Sy and Myrtle Jobe had made a career out of fighting. For the tenure of their marriage, they had a Saturday night ritual of getting drunk and having a donnybrook in some public place. If they couldn't find a bar to fight in, they fought in the streets or behind the gas station. After the Devil came to town, they could be seen walking down the streets arm in arm. It was a blessed sight, although the citizenry did miss the entertainment.

There were those who read a correlation between local events and the fall of France in 1940. Was Armageddon near? Preacher Lee was having a hay day. Signs and omens were reported from around the area. There was one report of seeing a ring of blood around a full moon. Whack Jewel reported a horse drawn hearse circling his bed at midnight.
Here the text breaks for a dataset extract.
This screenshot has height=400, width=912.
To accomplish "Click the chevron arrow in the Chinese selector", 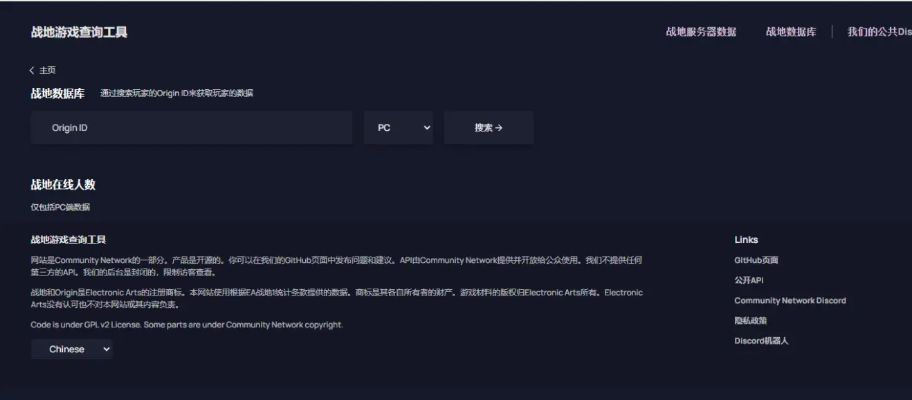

Whack's word was taken at face value. After all, it was the first time he had been sober in twenty years. Preacher Lee said that a blast from Gabriel's horn could be expected at any moment.

Then, as quickly as it began, it all ended. Jim Hardin went out to his shop one morning and found it deserted. The Devil had left town. A jerk on the pump handle brought nothing but a spurt of dust. Too rapidly, things returned to normal. Joe Twyman came to town and opened an account at every business in town. The Jobes had a battle royal in front of Pick's Garage. Myrtle scored a knockout with a hard right to Sy's head with a tire tool. Uncle Dap's old mare returned to her former placid self. With no demons left to fight, Preacher Lee folded his brush arbor and moved on.

A few weeks later, a man fitting the description of our Devil was arrested in Indiana for passing counterfeit money. This was a possible explanation for his infinite supply of crisp bills. I don't know how many of his funny money bills he left in town when he departed. If anyone was left holding one, he chose to keep it quiet.